## Problem to solve
Go through the listing and copy each line with the string "Mute".

------------------------

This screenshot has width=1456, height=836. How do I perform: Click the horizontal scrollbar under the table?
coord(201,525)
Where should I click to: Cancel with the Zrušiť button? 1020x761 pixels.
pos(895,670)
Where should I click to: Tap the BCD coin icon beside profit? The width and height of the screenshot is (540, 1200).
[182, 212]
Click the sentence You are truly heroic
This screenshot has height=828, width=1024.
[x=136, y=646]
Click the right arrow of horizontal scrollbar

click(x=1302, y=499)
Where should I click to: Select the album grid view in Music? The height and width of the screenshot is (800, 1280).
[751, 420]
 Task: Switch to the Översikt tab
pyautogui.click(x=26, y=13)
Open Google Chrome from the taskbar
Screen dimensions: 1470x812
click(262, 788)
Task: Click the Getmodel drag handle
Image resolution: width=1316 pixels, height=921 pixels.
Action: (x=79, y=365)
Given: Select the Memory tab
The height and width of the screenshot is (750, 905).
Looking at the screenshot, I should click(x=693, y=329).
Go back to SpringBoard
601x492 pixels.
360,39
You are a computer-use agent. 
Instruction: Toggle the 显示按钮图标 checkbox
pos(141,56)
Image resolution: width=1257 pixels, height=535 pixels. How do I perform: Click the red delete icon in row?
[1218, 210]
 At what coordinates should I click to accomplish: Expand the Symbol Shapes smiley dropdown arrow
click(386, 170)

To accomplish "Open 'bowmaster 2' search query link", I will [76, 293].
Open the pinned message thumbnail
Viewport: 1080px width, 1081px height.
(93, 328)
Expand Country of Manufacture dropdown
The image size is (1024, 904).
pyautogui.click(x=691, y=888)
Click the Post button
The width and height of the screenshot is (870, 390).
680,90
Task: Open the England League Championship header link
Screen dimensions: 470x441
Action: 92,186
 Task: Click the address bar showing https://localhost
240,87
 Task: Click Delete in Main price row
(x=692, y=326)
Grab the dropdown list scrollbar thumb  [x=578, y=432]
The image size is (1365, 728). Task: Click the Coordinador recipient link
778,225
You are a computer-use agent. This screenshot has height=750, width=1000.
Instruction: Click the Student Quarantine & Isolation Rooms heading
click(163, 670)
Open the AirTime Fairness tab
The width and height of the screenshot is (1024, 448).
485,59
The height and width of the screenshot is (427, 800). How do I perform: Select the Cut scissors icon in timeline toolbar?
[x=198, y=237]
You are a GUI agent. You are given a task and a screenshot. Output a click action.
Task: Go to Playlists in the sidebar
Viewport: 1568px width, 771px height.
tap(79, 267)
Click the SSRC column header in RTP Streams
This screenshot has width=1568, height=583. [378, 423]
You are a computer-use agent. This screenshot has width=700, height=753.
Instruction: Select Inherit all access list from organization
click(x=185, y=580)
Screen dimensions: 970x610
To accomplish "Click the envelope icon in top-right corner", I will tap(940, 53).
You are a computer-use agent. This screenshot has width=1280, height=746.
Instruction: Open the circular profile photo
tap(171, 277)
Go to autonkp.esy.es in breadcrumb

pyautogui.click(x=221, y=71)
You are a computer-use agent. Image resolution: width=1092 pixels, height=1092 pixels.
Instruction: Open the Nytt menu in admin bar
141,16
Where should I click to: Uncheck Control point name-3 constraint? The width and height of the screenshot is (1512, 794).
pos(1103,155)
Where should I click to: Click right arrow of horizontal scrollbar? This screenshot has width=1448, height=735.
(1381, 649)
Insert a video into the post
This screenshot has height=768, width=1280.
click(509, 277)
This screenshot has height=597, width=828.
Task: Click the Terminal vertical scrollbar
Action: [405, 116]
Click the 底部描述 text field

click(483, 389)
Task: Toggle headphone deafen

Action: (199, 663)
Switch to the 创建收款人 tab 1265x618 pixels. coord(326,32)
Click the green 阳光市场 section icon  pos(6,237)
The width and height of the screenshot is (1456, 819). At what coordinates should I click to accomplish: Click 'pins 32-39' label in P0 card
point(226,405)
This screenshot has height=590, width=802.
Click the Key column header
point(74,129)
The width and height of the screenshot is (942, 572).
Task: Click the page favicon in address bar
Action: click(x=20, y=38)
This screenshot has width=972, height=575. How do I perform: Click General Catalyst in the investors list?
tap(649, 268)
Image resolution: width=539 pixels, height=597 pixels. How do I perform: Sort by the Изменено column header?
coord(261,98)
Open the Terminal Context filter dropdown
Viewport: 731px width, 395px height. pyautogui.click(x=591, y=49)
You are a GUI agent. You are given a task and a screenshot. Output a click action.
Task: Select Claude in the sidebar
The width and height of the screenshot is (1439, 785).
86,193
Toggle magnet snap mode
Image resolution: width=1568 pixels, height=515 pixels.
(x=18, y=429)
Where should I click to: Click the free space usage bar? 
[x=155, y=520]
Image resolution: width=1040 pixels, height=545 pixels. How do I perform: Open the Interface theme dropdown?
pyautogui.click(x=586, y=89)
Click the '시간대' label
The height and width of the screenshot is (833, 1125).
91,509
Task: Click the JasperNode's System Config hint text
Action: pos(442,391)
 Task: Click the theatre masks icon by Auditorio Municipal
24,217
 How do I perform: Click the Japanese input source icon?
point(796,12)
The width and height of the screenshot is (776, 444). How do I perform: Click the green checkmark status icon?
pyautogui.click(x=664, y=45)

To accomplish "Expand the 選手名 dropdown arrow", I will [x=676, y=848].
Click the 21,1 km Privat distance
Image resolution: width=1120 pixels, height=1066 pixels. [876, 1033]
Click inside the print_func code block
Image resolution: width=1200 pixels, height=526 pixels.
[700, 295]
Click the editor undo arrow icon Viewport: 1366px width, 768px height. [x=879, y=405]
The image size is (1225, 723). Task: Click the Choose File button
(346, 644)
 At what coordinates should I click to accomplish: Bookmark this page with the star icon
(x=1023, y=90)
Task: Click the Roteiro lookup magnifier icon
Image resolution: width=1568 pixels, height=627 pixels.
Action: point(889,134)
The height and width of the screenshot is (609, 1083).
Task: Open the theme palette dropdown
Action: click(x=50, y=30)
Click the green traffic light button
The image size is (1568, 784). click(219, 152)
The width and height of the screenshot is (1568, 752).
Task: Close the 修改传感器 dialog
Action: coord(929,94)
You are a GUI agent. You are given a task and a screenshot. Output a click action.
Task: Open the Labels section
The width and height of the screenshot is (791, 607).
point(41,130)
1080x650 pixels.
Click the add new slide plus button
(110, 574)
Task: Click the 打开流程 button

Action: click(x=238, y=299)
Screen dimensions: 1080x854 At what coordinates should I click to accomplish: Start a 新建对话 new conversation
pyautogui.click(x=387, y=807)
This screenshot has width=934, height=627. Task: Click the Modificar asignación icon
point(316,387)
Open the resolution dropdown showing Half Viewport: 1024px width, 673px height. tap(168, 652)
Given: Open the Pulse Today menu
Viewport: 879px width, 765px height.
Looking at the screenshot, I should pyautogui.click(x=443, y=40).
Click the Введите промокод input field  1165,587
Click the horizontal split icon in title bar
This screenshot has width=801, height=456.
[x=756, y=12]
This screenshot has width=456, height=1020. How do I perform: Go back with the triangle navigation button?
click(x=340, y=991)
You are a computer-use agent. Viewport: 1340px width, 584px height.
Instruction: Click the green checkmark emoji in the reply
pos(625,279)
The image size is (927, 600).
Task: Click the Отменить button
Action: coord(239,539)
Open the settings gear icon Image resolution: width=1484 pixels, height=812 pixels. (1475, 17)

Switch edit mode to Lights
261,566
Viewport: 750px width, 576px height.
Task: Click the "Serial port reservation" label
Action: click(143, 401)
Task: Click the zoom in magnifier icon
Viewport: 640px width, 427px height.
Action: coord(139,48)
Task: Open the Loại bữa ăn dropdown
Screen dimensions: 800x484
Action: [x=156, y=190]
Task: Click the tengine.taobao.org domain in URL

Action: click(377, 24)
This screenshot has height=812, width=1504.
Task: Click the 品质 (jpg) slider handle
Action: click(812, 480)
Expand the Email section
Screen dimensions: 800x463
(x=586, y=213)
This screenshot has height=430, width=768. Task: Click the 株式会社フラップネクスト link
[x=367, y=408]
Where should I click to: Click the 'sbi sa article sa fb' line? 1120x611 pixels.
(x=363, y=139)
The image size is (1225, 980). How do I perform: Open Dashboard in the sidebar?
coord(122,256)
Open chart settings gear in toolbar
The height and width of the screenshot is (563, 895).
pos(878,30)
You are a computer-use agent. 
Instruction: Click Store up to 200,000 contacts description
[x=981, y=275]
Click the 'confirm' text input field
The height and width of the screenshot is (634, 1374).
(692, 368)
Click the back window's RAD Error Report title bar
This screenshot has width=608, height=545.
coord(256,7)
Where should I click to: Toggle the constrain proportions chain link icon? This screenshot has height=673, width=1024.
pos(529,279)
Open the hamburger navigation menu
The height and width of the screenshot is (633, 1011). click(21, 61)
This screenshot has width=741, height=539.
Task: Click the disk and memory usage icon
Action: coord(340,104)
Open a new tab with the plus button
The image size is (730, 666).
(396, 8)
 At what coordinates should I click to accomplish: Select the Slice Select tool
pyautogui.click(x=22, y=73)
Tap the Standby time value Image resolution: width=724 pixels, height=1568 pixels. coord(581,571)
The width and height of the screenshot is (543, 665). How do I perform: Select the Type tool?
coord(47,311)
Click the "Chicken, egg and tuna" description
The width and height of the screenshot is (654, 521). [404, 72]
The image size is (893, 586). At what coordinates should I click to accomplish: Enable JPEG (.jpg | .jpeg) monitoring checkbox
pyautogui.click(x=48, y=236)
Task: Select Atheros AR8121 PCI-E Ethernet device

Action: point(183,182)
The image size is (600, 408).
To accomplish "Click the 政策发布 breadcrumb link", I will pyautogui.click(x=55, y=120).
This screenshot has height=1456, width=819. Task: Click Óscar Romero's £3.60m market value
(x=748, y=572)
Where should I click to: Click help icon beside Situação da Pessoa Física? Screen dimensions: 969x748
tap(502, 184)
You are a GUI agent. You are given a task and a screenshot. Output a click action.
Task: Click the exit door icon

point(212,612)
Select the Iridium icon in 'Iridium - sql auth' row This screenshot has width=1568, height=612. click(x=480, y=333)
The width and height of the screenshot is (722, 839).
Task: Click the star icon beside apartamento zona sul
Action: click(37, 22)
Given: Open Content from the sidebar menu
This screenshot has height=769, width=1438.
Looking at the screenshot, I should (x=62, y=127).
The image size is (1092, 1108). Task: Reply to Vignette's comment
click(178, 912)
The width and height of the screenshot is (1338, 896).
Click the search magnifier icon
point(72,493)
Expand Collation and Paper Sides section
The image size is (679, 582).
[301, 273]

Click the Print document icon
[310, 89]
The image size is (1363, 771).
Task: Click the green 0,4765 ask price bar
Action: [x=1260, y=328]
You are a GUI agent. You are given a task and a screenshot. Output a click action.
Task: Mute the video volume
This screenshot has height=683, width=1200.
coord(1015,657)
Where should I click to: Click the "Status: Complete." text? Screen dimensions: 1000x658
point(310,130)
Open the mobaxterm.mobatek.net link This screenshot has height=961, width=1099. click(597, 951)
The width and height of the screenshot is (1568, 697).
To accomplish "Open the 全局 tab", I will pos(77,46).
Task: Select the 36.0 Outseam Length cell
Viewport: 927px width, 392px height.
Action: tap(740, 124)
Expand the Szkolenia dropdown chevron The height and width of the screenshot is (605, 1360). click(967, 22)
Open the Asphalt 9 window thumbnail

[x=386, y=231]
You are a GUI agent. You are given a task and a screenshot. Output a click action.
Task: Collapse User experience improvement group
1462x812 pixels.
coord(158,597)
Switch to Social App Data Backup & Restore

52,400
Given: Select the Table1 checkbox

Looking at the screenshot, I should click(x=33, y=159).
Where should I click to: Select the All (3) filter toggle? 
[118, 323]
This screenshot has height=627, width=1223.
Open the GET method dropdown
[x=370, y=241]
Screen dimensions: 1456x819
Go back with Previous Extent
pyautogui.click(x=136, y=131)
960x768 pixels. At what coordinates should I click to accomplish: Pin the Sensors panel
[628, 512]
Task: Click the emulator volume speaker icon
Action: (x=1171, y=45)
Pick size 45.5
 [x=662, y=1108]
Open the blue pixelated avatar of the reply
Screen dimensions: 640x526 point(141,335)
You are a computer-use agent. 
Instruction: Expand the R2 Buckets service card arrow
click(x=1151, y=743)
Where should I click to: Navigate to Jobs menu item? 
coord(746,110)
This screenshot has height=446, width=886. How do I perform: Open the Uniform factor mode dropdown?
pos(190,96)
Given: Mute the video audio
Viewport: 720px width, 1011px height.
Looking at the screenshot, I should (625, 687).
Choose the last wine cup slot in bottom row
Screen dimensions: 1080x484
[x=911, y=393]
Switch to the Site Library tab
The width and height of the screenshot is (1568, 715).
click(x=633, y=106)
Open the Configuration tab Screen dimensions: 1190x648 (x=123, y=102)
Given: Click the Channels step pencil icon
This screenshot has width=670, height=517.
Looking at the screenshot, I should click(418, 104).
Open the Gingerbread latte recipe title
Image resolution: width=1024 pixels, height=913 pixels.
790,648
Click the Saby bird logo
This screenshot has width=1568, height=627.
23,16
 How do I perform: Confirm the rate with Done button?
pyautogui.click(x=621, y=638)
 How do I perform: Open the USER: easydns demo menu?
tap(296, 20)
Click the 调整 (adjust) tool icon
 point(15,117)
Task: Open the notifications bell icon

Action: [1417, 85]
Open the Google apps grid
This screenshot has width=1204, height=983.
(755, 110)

------------------------

## Written response
Task: Mute the video volume
Given: Mute the video audio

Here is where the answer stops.